Israel: We're Missing a Soldier in Gaza

Kerry in Cairo talks as Palestinian death toll nears 600
By Rob Quinn,  Newser Staff
Posted Jul 22, 2014 4:39 AM CDT
Updated Jul 22, 2014 7:53 AM CDT
Israel Confirms Soldier Missing in Gaza
Smoke rises as flames spread across buildings after Israeli strikes in the Shijaiyah neighborhood in Gaza City today.   (AP Photo/Khalil Hamra)

Does Hamas have another Israeli captive? After denying yesterday that an Israeli soldier had been captured, Israeli officials now admit that a soldier is missing but say he is presumed to have been killed when a missile hit an armored personnel carrier transporting seven soldiers in Gaza on Sunday, the BBC reports. "The identification process of six of the soldiers killed has been completed and confirmed," the Israeli military said in a statement. "The efforts to identify the seventh soldier are ongoing and have yet to be determined." Gilad Shalit, the last Israeli soldier captured by Hamas, was freed in 2011 after five years of captivity in return for the release of more than 1,000 Palestinian prisoners. In other developments:

  • The death toll among Israeli soldiers has climbed to 27, the Israeli military says. UNICEF says the Palestinian toll is close to 600, a third of them children. The Palestinian dead include 26 members of one family—19 of them children—killed in a strike in southern Gaza yesterday. Four of the Israeli soldiers were killed by militants who emerged from a tunnel inside Israeli territory.

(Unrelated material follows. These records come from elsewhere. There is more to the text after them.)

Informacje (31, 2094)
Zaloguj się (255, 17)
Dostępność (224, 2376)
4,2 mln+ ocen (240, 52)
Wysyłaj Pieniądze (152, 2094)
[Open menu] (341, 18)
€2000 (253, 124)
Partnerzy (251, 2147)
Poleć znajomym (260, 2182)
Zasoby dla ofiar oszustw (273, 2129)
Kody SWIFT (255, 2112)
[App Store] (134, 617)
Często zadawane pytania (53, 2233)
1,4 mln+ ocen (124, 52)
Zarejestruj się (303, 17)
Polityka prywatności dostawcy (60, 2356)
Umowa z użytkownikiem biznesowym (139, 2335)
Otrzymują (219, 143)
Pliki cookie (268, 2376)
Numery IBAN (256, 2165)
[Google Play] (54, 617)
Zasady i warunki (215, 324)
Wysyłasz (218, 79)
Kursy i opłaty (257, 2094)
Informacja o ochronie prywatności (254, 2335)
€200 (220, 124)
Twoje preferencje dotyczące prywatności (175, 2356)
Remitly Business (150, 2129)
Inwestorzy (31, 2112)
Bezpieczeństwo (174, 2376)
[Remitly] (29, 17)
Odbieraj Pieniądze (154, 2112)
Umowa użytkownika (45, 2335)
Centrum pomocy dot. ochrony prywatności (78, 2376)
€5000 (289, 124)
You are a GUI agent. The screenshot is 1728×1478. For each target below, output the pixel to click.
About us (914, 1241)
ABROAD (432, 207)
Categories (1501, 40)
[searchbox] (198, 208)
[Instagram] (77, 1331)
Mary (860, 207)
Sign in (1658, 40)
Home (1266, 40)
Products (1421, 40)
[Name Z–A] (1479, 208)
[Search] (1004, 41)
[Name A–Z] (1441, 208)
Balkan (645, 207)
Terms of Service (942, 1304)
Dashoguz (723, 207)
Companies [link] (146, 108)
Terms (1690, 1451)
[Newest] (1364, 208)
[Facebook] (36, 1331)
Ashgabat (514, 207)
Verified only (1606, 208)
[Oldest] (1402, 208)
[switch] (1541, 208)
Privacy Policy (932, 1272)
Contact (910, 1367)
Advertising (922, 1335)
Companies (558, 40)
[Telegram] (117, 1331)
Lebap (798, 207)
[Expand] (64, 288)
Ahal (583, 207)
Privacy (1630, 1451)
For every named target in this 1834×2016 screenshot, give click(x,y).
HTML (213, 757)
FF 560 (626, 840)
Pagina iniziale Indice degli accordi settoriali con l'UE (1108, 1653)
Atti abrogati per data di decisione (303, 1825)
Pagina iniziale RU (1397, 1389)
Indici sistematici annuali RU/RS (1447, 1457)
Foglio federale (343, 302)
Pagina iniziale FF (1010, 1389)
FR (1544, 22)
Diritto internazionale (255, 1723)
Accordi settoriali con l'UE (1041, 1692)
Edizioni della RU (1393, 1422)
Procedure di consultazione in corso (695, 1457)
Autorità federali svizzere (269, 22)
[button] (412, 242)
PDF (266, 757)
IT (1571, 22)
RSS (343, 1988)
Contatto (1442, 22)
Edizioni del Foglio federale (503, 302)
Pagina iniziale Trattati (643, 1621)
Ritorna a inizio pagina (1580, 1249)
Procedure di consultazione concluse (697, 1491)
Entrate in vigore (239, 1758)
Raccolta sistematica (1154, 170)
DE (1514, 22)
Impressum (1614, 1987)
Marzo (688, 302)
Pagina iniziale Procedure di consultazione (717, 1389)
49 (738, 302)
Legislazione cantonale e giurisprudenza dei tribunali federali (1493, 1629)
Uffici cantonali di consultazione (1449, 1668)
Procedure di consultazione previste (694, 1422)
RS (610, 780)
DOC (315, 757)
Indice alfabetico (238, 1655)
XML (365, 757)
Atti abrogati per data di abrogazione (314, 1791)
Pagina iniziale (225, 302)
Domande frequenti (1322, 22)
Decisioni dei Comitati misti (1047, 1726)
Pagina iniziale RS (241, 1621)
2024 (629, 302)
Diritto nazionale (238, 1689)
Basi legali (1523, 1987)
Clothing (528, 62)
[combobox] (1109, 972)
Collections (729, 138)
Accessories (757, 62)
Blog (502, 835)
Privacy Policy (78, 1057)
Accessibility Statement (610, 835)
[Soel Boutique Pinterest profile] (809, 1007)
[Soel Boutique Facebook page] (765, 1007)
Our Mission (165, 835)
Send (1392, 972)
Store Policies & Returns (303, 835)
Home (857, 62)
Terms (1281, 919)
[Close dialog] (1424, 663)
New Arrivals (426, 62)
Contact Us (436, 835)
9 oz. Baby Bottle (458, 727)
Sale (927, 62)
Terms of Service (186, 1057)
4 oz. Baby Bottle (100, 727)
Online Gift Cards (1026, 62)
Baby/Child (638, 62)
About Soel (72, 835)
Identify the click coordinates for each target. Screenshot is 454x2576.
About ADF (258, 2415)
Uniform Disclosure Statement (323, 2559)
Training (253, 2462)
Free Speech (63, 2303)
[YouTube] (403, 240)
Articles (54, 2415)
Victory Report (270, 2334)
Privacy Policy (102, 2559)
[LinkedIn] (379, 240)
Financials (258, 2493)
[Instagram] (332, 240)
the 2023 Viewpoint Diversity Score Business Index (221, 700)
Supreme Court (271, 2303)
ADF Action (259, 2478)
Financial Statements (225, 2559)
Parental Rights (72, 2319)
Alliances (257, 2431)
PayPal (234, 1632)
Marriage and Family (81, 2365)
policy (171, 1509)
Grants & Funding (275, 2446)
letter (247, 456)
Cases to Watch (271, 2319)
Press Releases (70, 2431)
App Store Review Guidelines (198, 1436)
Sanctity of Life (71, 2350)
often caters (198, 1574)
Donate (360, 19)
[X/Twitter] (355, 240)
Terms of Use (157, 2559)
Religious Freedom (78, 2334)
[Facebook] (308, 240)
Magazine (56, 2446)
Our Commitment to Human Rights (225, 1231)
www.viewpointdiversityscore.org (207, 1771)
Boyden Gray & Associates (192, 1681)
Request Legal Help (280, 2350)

  • John Kerry and UN chief Ban Ki-moon are to hold talks with Egyptian mediators in Cairo today, though analysts say the chances of a breakthrough appear slim, CNN reports. Yesterday, Kerry pledged $47 million in humanitarian assistance to Gaza and said, "Hamas now needs to make the decision to spare innocent civilians from this violence."
  • Israeli officials say they have found more tunnels from Gaza than they expected and seem reluctant to end the offensive before they're eliminated, the New York Times finds. Hamas, for its part, appears unwilling to back down until its demands are met. "We'll never go back to the period before the aggression. We'll never go back to the slow death," former Hamas Prime Minister Ismail Haniya said in a televised address. "Gaza will be the graveyard for the invaders, as it always was in history."
  • One note of hope came from Egypt's foreign minister, who suggests talks could not only solve the Gaza crisis but restart the wider peace process, the AP reports. Ahead of talks with Kerry, the minister said he aimed to work with the US and other world powers "to not only resolve this issue but also to set in motion once again the peace process that Secretary Kerry has been so actively involved in so as to end this ongoing conflict between the Palestinians and the Israelis."